Em novembro

  Determinados sons, como o da chuva, tem o poder de me teletransportar para outra época. O cheiro do asfalto, que nada parece com o de terra molhada, me faz retornar ao lugar que nunca pertencerei.
  A cidade jamais será acolhedora. Na mesma medida, uma menina que nasce tão longe, nunca se protegerá sozinha. Talvez eu não esteja certa. Nossos sonhos podem mudar. Costumamos contar histórias bonitas antes de dormirmos, e durante o dia tentarmos acreditar nelas para sobreviver. Tem vezes que eu quero voltar a ser uma criança para brincar com a poça d'água recém-formada, escrever uma redação sobre o que eu fiz nas férias quando estou de volta à escola, comer doces escondida antes do tempo em uma festa de aniversário, caminhar descalça pelo quintal da minha avó e rir sem preocupação com o volume da minha voz até a barriga doer. Esse pode ser o sonho de todo mundo que de repente se torna adulto. Mesmo quando ainda não consegue se enxergar como um. Existem momentos nos quais nos cobramos, ganhamos responsabilidades, pagamos contas sozinhos e aí nos percebemos como alguém que cresceu. A independência é apenas um dos sinais.
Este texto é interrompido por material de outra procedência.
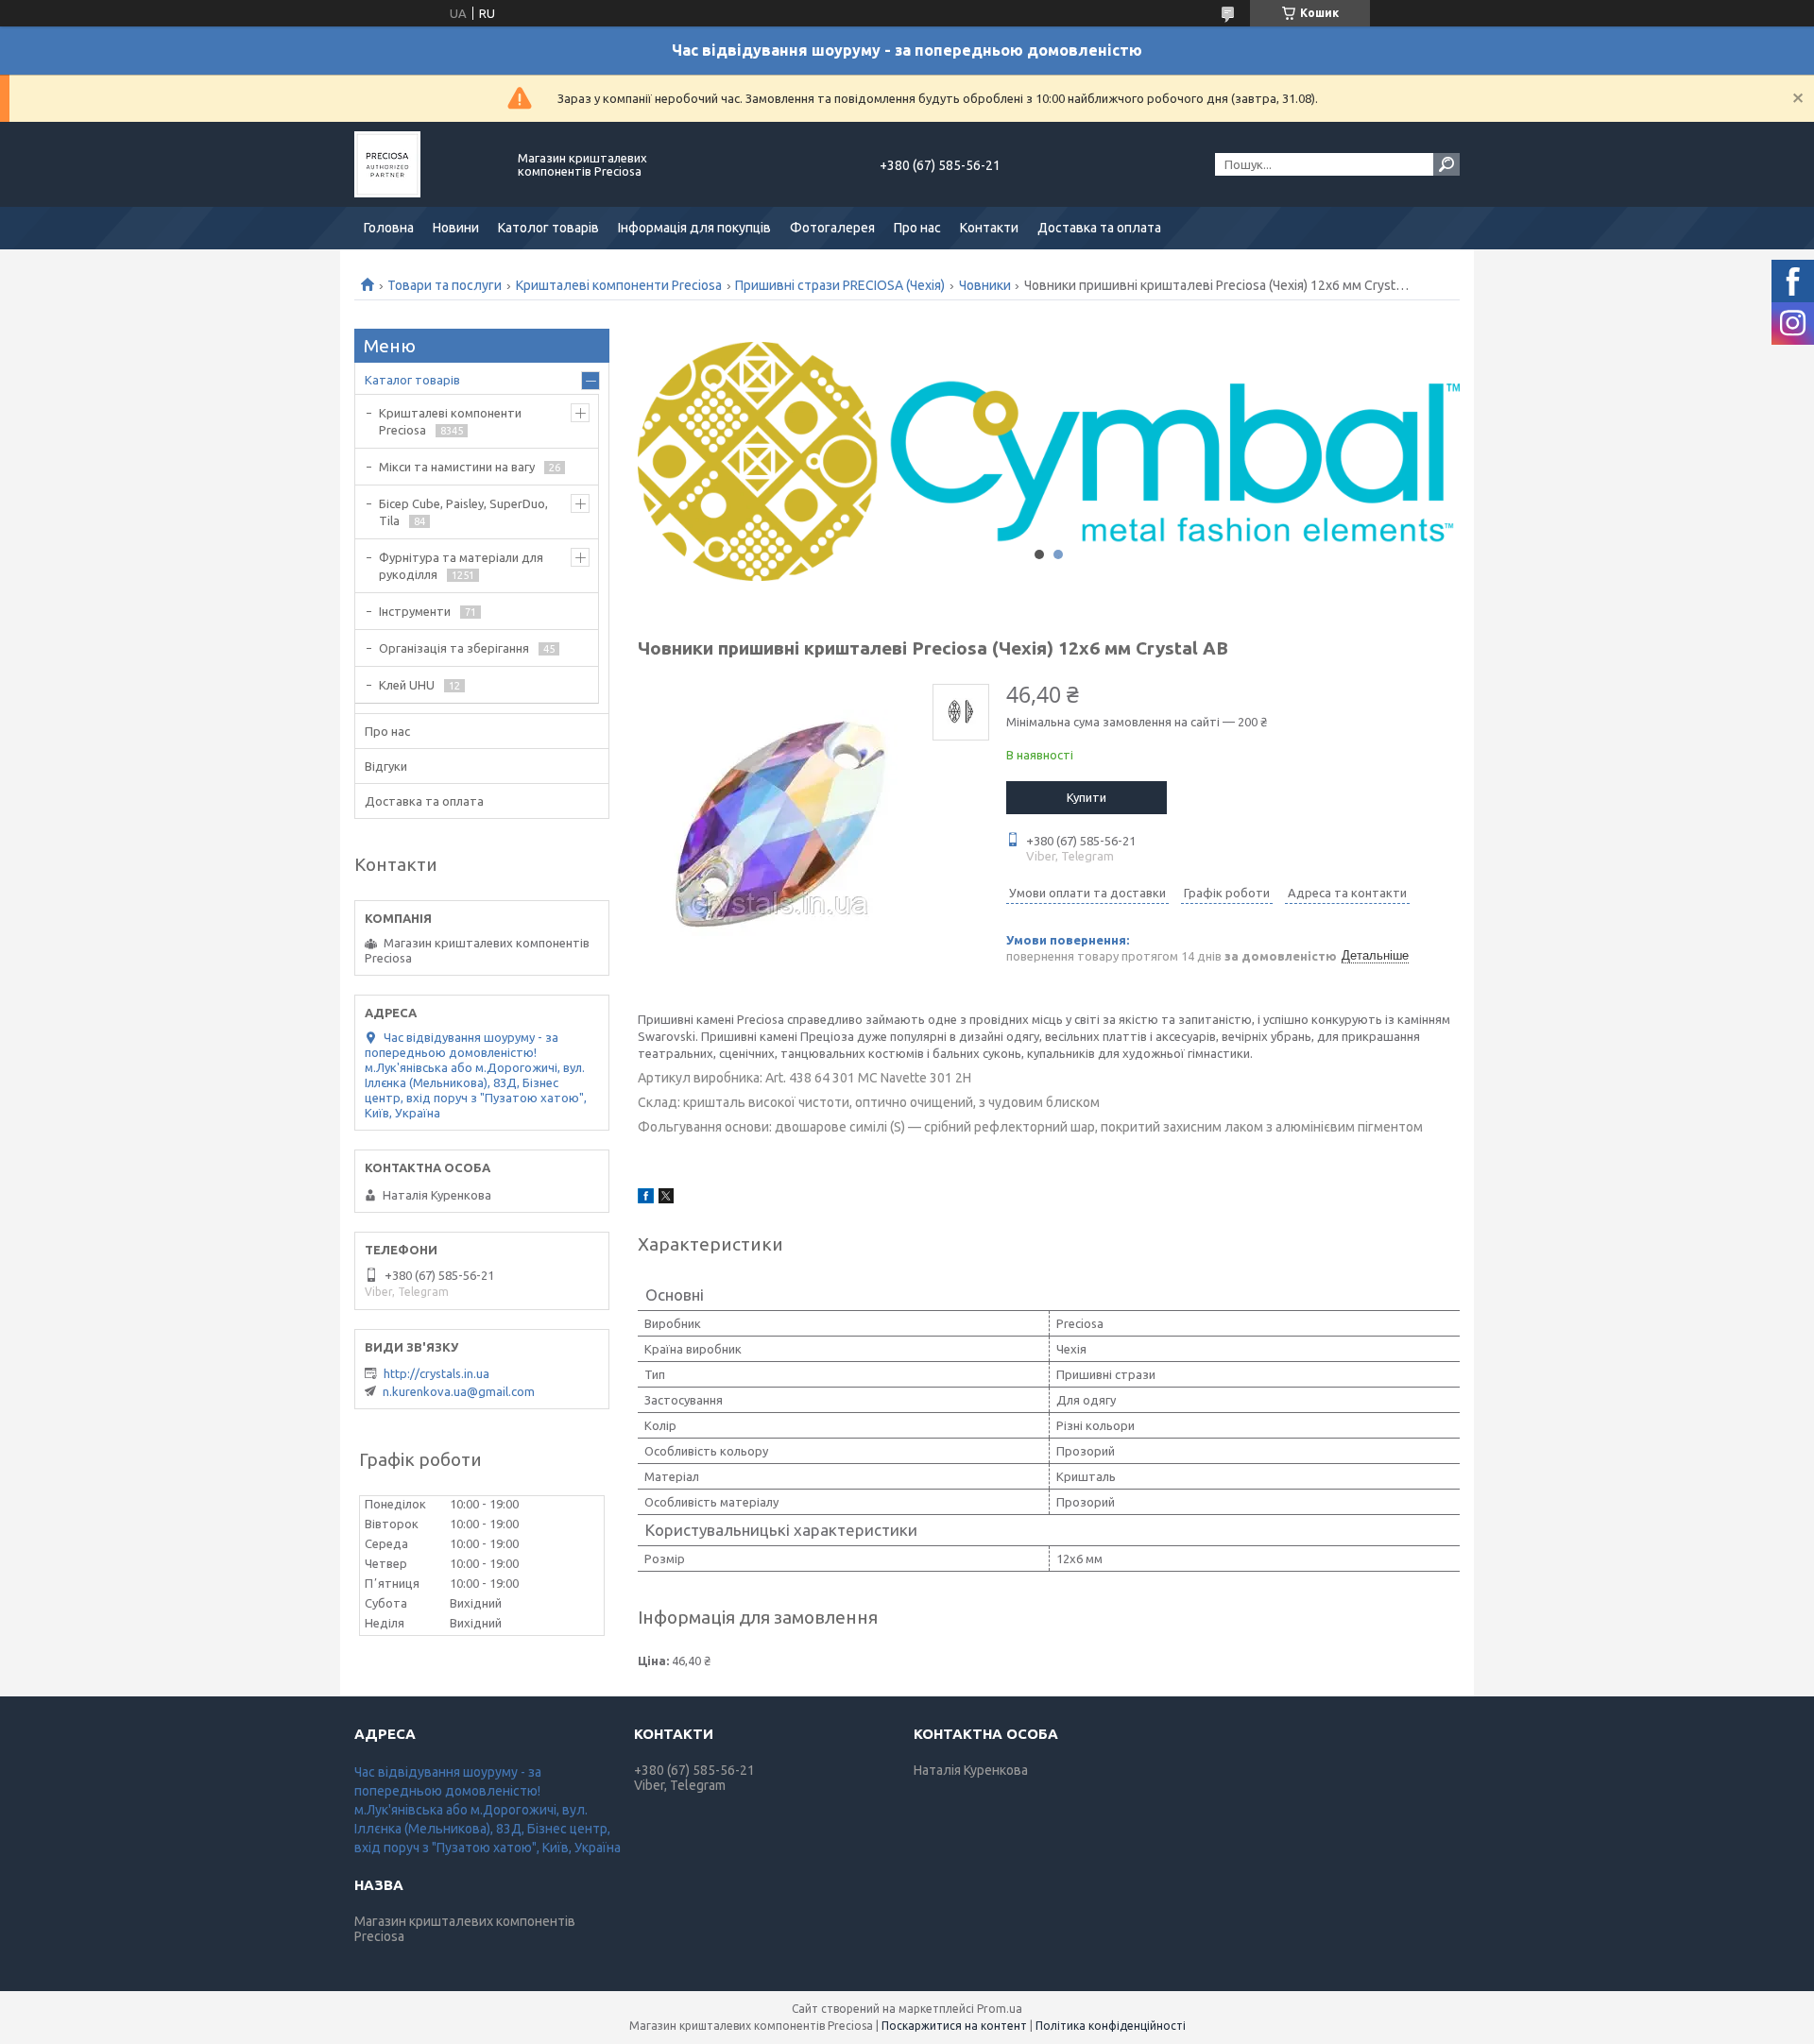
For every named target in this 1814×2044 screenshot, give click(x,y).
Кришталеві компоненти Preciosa (619, 285)
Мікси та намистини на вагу (457, 466)
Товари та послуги (444, 285)
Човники (985, 285)
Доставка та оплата (1099, 227)
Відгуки (386, 766)
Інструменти (415, 611)
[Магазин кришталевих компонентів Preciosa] (425, 164)
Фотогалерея (832, 227)
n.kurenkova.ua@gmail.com (459, 1391)
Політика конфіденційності (1110, 2025)
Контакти (989, 227)
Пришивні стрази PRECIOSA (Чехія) (840, 285)
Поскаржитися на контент (954, 2025)
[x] (666, 1198)
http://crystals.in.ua (436, 1373)
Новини (456, 227)
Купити (1086, 797)
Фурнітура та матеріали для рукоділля (461, 566)
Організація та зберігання (454, 648)
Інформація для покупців (694, 227)
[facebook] (646, 1198)
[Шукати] (1446, 164)
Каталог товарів (412, 379)
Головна (389, 227)
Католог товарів (548, 227)
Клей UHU (407, 684)
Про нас (917, 227)
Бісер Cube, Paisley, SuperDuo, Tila (463, 512)
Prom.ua (999, 2008)
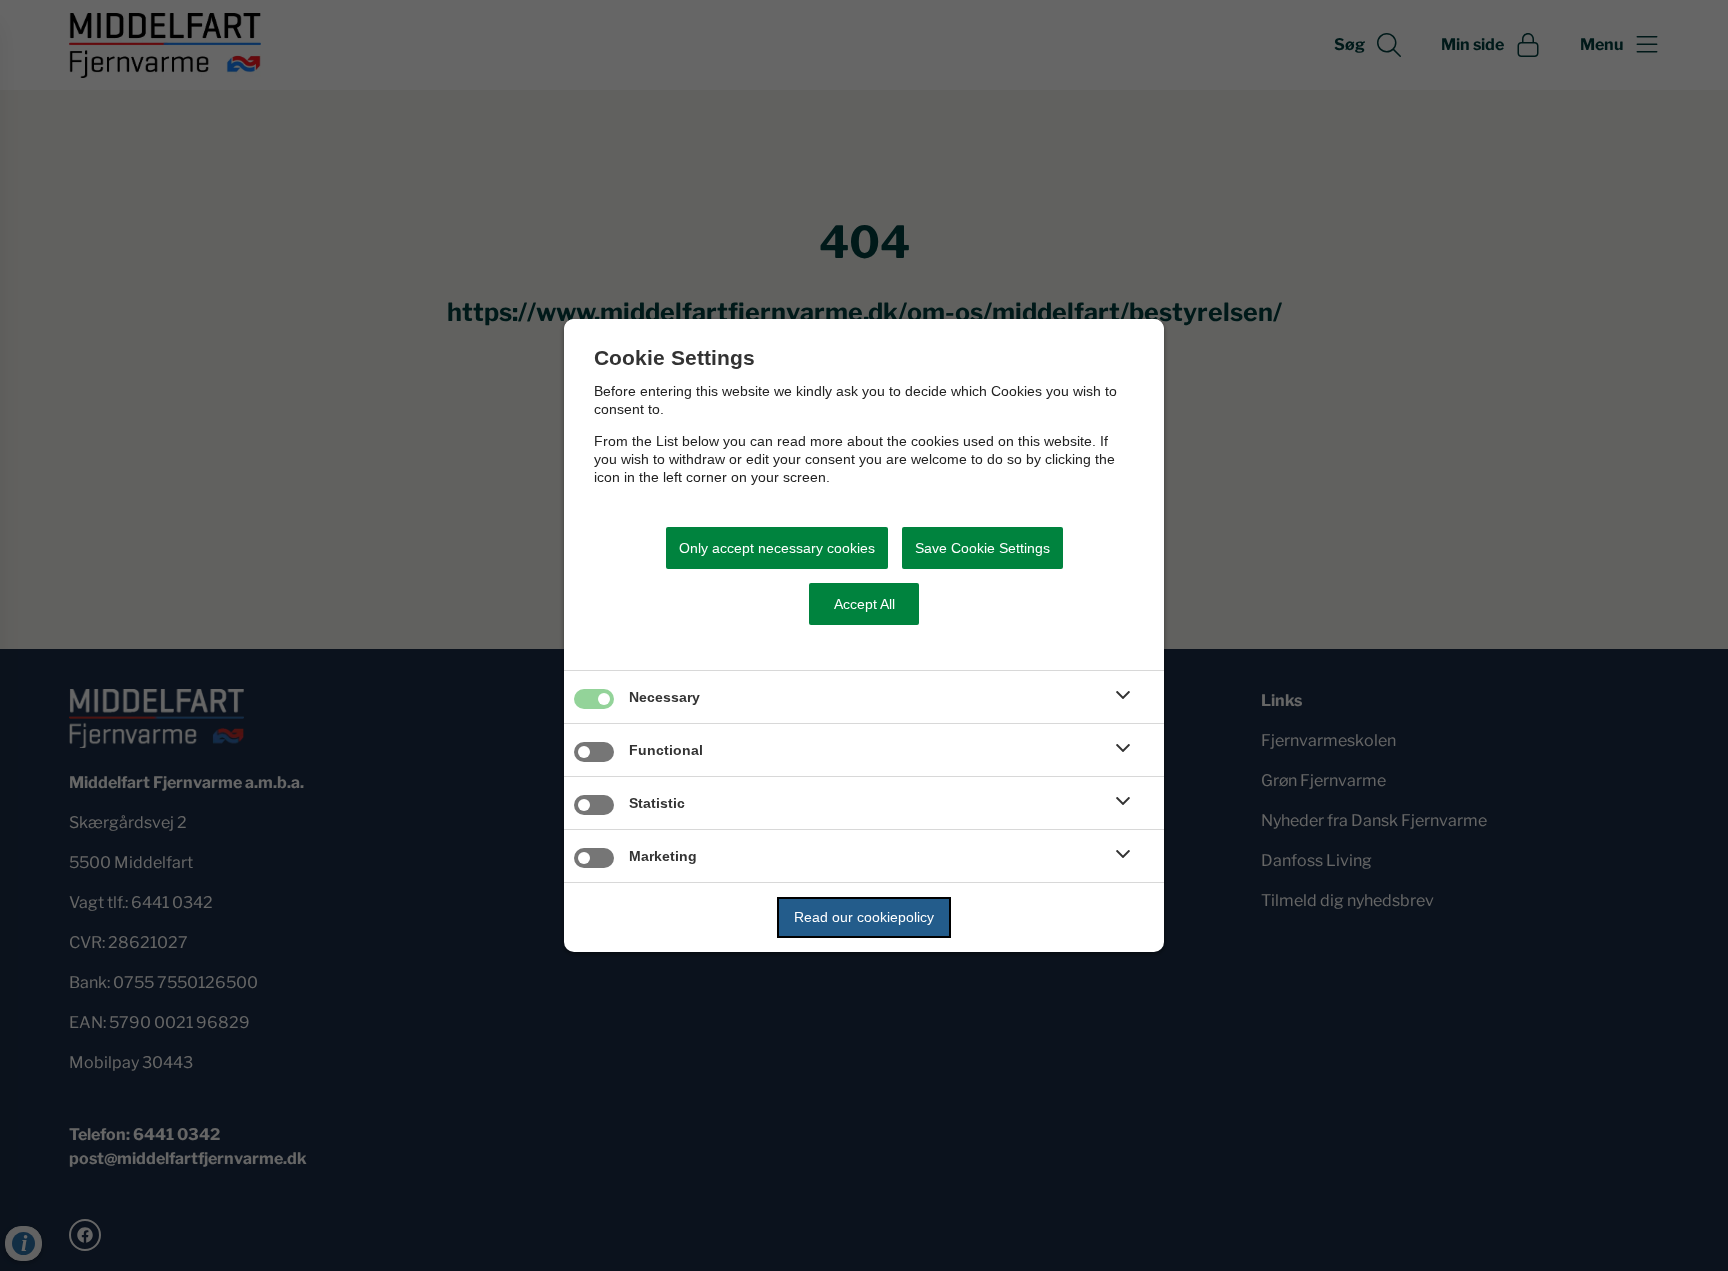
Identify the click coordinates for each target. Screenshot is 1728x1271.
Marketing (663, 856)
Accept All (864, 604)
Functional (666, 750)
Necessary (664, 697)
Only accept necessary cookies (777, 548)
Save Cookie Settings (982, 548)
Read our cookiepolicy (864, 917)
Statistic (657, 803)
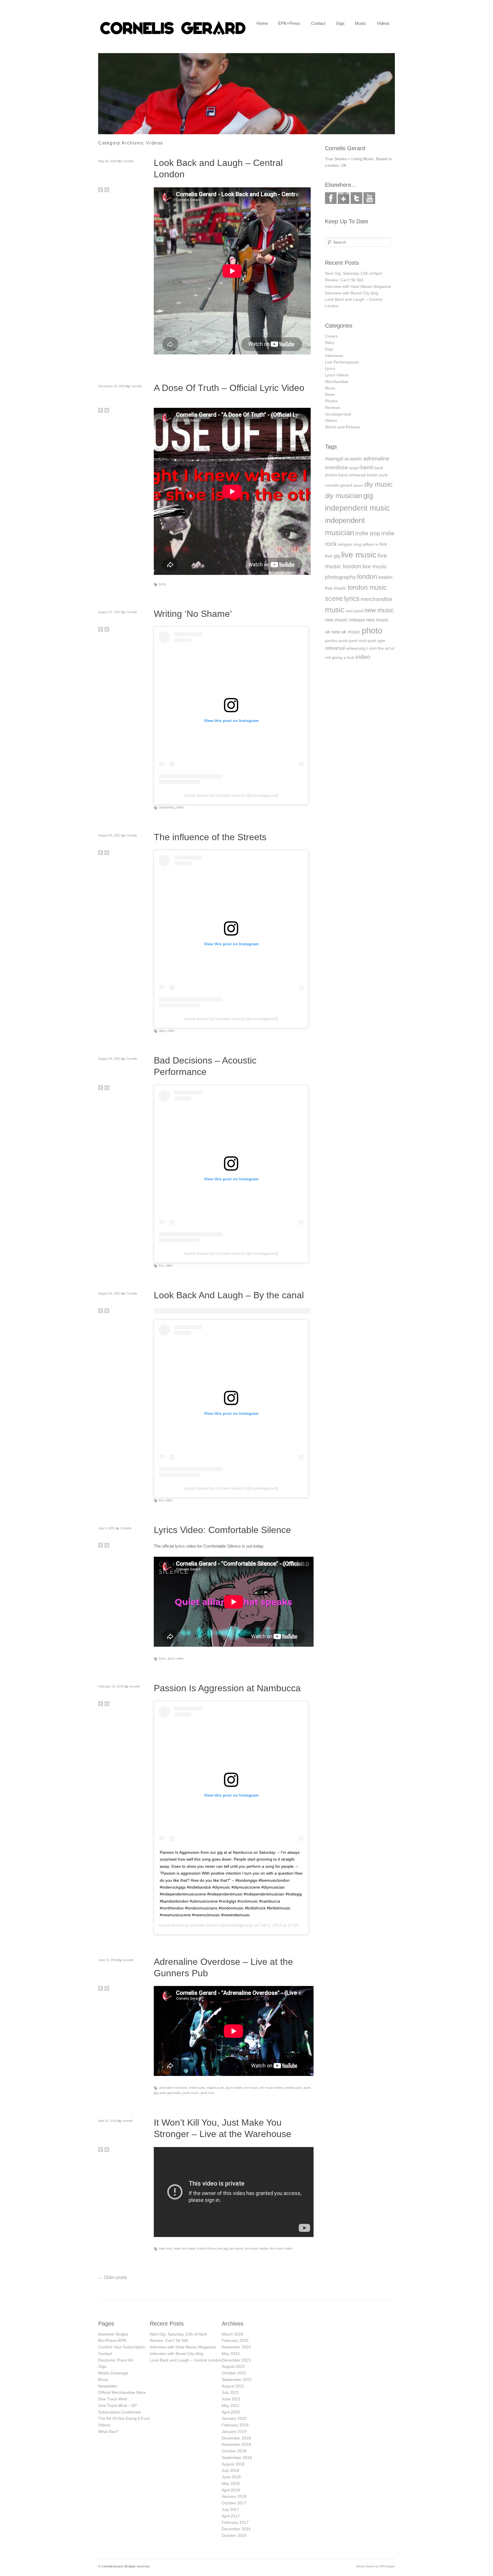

  Crianças são mágicas. Elas podem muito mais que os adolescentes e mais velhos podem imaginar. Nos olhos de uma criança há esperança de um futuro melhor, diferente. É um crime querer crescer antes do tempo, como eu e a maioria delas um dia deseja. O tempo passa mais rápido do que conseguimos captar. Quando vemos, aquela casa querida não existe mais, aquele cachorro que te recebia com carinho já faleceu e seus amigos de infância se mudaram para longe, um lugar distante demais de onde você está. A nostalgia e o olhar para trás não pode nos impedir de seguir em frente como devemos. Mas a saudade não deve ser dolorosa e sim uma certeza de que o passado valeu e merece ser relembrado. Todas as experiências que passamos em tão tenra idade, mesmo que ruins, nos transformaram em quem somos hoje. Devemos assim, ter orgulho de podermos nos lembrar com carinho por tudo quanto passamos e reconhecermos no rosto de um conhecido em uma esquina de sua cidade natal, alguém que fez parte da sua história, mesmo que vocês não se falem mais com aquela frequência de antigamente.
  Em novembro, nos dias de chuva eu olho para o céu sentindo as gotas rastejarem pelo meu corpo enquanto minha mente só pensa em um lugar que me acolha em uma tempestade como essa. Penso no passado e futuro desejando apenas um final feliz, por mais que eu saiba que esse ''apenas'' se refere ao que há de mais complicado.